* [EXERCISE BRIEF]
Your answer must be one number: the count of lines below that hold the word "computer".

* [SOURCE INFORMATION]
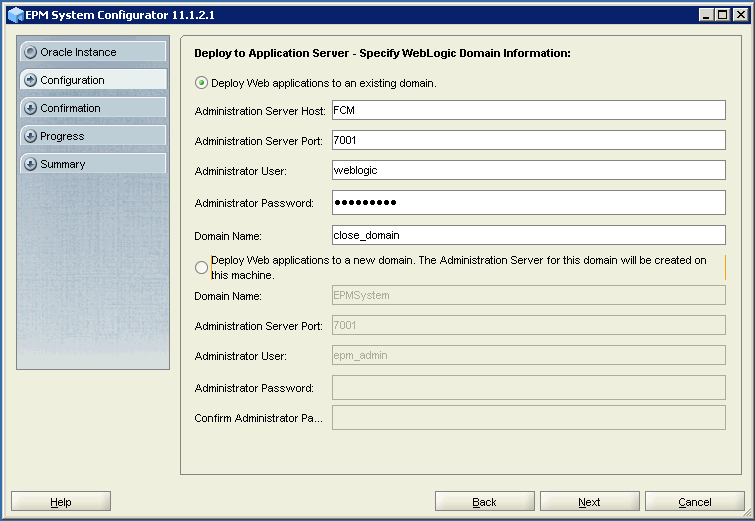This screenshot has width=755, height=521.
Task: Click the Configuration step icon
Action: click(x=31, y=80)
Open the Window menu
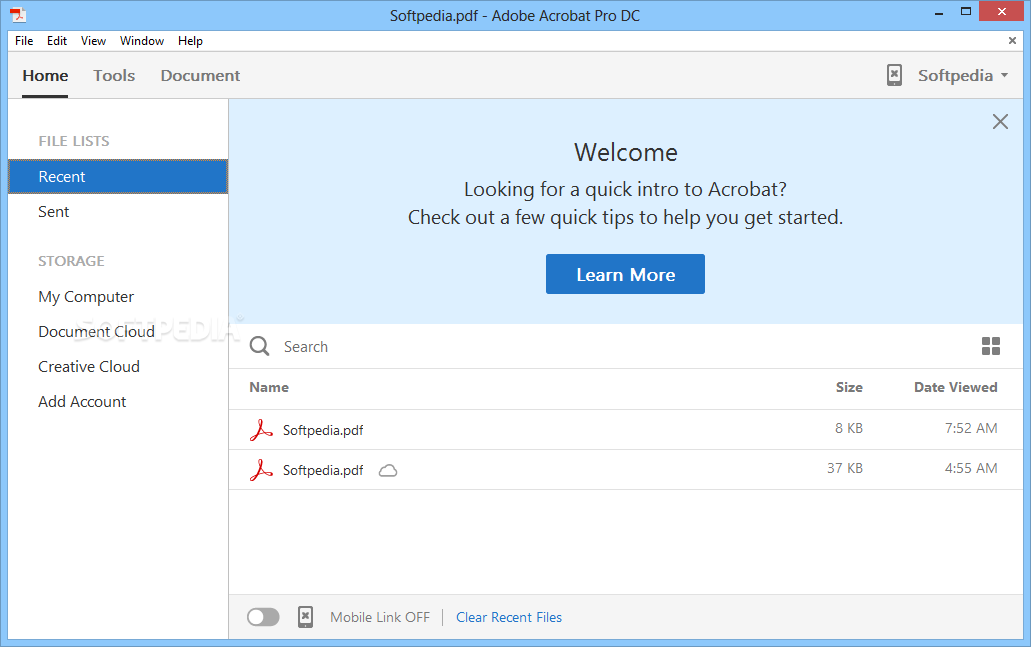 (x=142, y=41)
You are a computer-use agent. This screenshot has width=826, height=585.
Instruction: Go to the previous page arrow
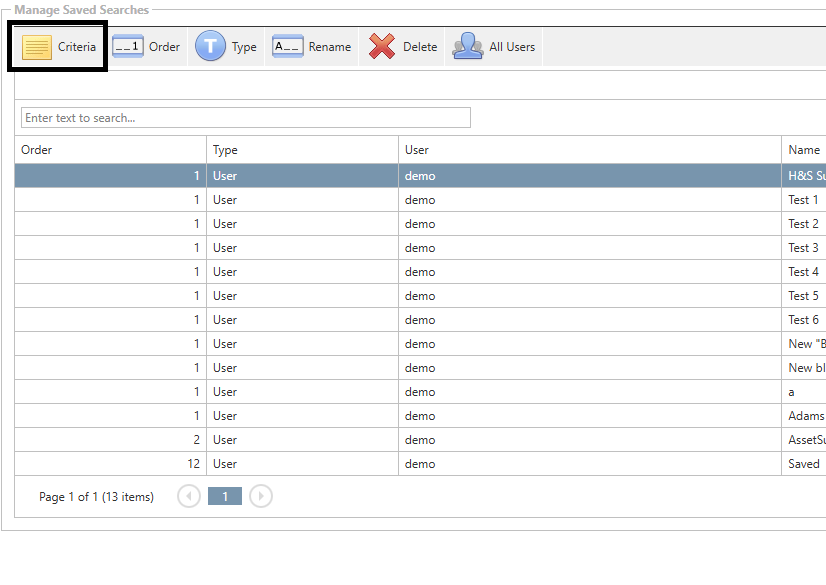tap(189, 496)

...

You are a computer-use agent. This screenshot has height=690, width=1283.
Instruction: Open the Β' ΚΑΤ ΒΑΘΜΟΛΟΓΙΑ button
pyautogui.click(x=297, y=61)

* [RESPONSE TO THIS EXERCISE]
2